Mike Koelzer, Host: You're talking about a hospital health system.
Chris Blackley: Right. They are a healthcare provider. They are a large employer payer. They have a health plan in the market that they're trying to compete with as well.
They have the technology resources to do things differently. They have influence in the market. They have everything at their disposal to drive change. And if you think about the system in that way with a strategy to leverage all of those assets, resources, and influence, you could do amazing things.
Mike Koelzer, Host: All right, Chris, you wake up tomorrow and for some reason you can no longer be in healthcare. Where would you take your skills?
Chris Blackley: It's an interesting question. I spent almost 15 years at Microsoft. Before that, I was at ibm, I was in technology consulting.
So my whole career for the last coming up on 30 years has been in technology and applying technology to different verticals, whether it's oil and gas, public utilities, and now healthcare. when I left Microsoft, I used to say at Microsoft that, you know when something would go challenging or difficult or not, well, somebody would complain.
I'd say, Hey, it's only software. Nobody's gonna die. You can't say that. I can't say that. And the other side of that is you can affect people's lives in a really positive way. So I think I would have a really hard time now not doing something in healthcare because the mission is so incredible and so many opportunities.
And one of my favorite quotes, it's more noble to affect the life of an individual than to spend a lifetime trying to affect the masses. [01:05:00] And so healthcare gives you that opportunity to do both. You can have a really amazing impact.
On one person's life. And I think that's very noble and kind of what drives me. And I told you the story about Heather, but you can also have a big impact at scale. So I have a really hard time answering your question. I don't know of another industry that I could go into that would make me want to get outta bed excited every day,
Mike Koelzer, Host: yeah. The story about Heather would not have the same pole if it was something like, she couldn't find the right rams for her computer or something like that.
Chris Blackley: Yeah.
Mike Koelzer, Host: same, heartstrings to it.
Chris Blackley: No. And. I've been very fortunate. I love technology. I've been, I started writing code when I was 10 years old, and I've been very fortunate with the experiences that I've had, and I love it and I love the application of technology to things. But, to be able to do that in an industry where you can have an impact in a big way, that's meaningful to me is kind of where I am in my life.
And I think that's certainly what motivates me today. So I, I don't know that I could pick another industry. I'd have to find some way to do it in
healthcare.
Mike Koelzer, Host: Well golly, Chris, great having you on the show. That's interesting stuff coming from somebody with your background and the mind and the technology to make change because.
Guys like us, we can dream about stuff, but until we get something into somebody's hand, that means something. It's just a dream. So cool stuff you're doing.

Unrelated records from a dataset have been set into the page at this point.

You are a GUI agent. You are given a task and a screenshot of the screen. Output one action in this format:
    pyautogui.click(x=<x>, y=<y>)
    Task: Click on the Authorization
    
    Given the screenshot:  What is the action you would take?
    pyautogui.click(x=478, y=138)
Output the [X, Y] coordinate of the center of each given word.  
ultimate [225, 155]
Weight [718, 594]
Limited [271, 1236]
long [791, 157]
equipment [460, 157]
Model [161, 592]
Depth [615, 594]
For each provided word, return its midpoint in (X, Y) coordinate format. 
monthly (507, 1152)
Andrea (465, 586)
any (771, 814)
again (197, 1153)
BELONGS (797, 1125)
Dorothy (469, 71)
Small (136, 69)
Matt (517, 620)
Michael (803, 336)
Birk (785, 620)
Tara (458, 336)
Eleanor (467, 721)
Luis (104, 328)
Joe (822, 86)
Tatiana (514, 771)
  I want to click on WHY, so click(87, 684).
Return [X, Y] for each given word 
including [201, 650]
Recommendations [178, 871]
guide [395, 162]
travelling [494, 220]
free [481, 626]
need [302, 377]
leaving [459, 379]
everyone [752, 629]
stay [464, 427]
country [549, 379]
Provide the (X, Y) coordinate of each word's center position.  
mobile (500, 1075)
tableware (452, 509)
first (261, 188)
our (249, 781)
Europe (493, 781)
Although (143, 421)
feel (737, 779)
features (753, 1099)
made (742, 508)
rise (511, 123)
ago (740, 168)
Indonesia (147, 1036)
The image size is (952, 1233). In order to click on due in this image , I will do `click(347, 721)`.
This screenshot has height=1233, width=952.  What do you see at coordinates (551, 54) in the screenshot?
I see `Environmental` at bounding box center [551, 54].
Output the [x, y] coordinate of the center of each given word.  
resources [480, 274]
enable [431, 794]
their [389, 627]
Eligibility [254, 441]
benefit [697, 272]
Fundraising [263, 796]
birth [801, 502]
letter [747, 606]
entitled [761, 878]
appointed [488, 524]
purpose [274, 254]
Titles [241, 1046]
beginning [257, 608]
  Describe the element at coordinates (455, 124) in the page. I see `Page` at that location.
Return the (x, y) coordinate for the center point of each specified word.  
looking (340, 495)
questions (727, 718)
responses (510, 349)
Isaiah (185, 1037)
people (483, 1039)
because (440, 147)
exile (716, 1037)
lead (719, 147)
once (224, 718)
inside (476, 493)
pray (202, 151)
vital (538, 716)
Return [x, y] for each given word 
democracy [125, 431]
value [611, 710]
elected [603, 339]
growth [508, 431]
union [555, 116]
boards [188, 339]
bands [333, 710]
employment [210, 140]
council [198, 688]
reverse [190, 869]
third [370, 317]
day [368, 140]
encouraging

Chris Blackley: Thank you. I appreciate it, but also acknowledging that we set out at 17 to do this. We were told we were crazy, it couldn't be done. and in part that's true because we can't do it ourselves. It takes courageous folks in every aspect of the industry, whether it's partners in pharmacy, partners in health systems, the technology companies involved in pharma.
It's gonna take everybody to have this system work in a way that's really best for the patient. And so we're grateful for those relationships too.
Mike Koelzer, Host: Very good Chris. I look forward to keeping in touch and following what you guys are doing.
Chris Blackley: Thank you. Really appreciate the opportunity. It's been fun.
Mike Koelzer, Host: Thank you, Chris.